The next morning, I showered and dressed for the business that had brought me here: my meeting with representatives of Bird Island Phosphates. The island was actually a hundred miles south of Oluba itself, but to spare me another sea voyage, the manager and the chief engineer had come to Oluba’s harbour. We were to conduct our business on the company vessel before they caught the noon tide back to Bird Island.

I strolled down to the harbour and realized that the company boat was none other than that expensive-looking motor yacht I’d noticed tied up at dock. The manager of Bird Island Phosphates and his engineer welcomed me aboard. Both were Englishmen of about my own age and appeared to be good friends. Our meeting was held under the deck awning.

That morning it was low tide and the lagoon was shallow, with weeds and corals protruding. The air was full of the strong smell of rotting vegetation as well as whatever other dead things lay exposed to the sun. In the distance we could see the surf breaking on the reef against a backdrop of the endless dark blue of the ocean.

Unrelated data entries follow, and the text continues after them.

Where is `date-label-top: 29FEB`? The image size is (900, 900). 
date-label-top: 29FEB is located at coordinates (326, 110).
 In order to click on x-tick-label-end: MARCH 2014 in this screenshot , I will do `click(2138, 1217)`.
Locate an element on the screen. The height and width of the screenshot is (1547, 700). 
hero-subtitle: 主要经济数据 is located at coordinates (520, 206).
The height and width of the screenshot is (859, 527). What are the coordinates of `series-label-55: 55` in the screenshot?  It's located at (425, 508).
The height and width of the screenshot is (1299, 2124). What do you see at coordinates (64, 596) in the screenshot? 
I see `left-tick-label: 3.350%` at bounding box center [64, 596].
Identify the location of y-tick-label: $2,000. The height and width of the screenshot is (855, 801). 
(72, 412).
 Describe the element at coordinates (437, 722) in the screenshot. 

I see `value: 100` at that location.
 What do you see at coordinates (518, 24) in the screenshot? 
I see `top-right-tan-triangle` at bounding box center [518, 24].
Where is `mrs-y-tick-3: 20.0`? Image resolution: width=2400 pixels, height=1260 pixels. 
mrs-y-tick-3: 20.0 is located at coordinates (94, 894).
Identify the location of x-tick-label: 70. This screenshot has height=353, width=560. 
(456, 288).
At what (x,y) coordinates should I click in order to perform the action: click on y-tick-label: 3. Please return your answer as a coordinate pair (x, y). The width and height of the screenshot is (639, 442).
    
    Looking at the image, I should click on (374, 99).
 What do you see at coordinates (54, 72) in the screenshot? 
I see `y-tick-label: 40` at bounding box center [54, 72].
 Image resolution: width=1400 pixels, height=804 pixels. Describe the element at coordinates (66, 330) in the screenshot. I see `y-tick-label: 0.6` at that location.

The engineer had brought photographs of the two pumps Gordon had sold the phosphate company so long ago. They were an early model and the cylinder blocks and valve plates were very worn, which meant the pistons were no longer able to function with much efficiency.

From the engineer’s comments it was clear that he was hoping the old pumps couldn’t be repaired. He devoted much of his time on Bird Island trying to keep them running but felt it was now becoming a losing battle. He’d seen our recent catalogue and was keen on buying new pumps. Either way, a decision had to be made quickly. The pumps were vital because much of the phosphate was beneath sea level and the diggings were prone to flooding.